Professor Roger K. Lewis, FAIA helped start and subsequently nurture the University of Maryland's School of Architecture, established by the University in 1967. During the School's early years, in addition to teaching design, he initiated and taught two seminal courses: Introduction to the Built Environment (ARCH 170), a wide-ranging survey of architecture and urban design fundamentals for freshmen and sophomores; and "Economic Determinants in Architecture," an elective for advanced architectural students focused on the real estate development process.
During the summer of 1971, accompanying the late Charles Moore, distinguished visiting Kea Professor, and Dean John Hill, he led 17 students--the School's first graduating class--on a five-week study tour of Western Europe, Turkey and Tunisia, the School's first summer study abroad program. In 1996, in collaboration with Professor Marie Howland, Director of the Urban Studies program, and Professor Matthew Bell, Professor Lewis directed a group of American architecture and urban planning students, along with Russian architecture students, engaged in the School's first-ever program in St. Petersburg, Russia.
Professor Lewis has always combined teaching and practice, believing that one informs and energizes the other. His experience as a practitioner began in the Peace Corps in Tunisia, where he was an architect for the Ministry of Public Works and was responsible for designing more than 30 government-financed projects, over half of which were built. These included municipal auditoriums, shopping facilities, schools, a boy scout camp, a movie theater, a hotel, a historic mosque renovation, and public gardens.
Immediately after he began teaching, he established his architecture and planning firm based in Washington, DC. Since 1969, he has designed award-winning private residences, low-income and elderly housing as well as market-rate housing, community buildings, public and private recreational facilities, art centers, commercial structures and schools. His firm has prepared master plans and design guidelines for new communities or for the expansion of existing communities, both in the eastern United States and abroad.

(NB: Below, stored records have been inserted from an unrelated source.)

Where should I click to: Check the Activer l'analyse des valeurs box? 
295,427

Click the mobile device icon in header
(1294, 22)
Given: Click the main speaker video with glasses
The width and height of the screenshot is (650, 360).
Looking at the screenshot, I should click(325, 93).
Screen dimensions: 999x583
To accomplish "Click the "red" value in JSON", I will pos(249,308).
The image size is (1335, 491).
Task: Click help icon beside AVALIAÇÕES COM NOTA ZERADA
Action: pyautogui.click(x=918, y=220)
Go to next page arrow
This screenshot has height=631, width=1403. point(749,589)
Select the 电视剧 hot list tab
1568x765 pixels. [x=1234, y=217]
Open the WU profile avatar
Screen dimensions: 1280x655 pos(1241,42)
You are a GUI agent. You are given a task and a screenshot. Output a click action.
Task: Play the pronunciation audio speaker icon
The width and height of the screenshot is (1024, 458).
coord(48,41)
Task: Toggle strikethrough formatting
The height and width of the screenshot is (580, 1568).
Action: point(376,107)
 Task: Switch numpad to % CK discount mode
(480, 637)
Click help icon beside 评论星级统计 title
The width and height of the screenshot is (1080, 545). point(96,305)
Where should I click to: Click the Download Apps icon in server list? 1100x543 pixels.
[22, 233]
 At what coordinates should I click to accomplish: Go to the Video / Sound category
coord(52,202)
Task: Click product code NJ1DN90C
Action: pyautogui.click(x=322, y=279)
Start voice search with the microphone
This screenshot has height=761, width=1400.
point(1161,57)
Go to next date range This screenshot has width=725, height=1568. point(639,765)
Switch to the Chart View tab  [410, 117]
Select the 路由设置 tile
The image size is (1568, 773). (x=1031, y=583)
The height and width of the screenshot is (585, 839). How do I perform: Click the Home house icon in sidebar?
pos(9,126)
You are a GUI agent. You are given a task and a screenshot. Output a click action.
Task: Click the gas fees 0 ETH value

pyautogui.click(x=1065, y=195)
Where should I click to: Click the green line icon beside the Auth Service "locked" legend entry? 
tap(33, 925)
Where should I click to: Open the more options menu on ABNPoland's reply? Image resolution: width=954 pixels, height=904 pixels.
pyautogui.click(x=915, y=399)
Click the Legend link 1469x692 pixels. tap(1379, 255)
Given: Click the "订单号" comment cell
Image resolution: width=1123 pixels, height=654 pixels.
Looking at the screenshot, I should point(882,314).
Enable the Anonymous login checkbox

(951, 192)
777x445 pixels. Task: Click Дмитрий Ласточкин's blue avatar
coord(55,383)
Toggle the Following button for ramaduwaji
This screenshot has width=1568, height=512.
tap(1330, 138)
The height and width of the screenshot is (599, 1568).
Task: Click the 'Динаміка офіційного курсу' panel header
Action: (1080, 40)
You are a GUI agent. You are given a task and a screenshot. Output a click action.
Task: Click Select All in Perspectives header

In 1984, Professor Lewis made a proposal to The Washington Post to write and illustrate a series of essays about the history of Washington, DC, and its architecture. The 1984 essay series proved very successful, and since then, he has been a regular Washington Post columnist writing thematic articles and drawing accompanying cartoons. His columns cover architectural design, planning, land use regulation, "smart growth," housing, transportation and infrastructure, historic preservation, landscape architecture, sustainability and public policy affecting the built environment. In 1987, the AIA Press compiled a number of Shaping the City articles and cartoons and published a book of the same name.
The MIT Press published his first book, Architect? A Candid Guide to the Profession, in 1985, which became an MIT Press best-seller. A revised edition was published in 1998. Used as an introductory text for would-be architects at universities throughout North America, the book has been translated into Japanese, Korean and Spanish.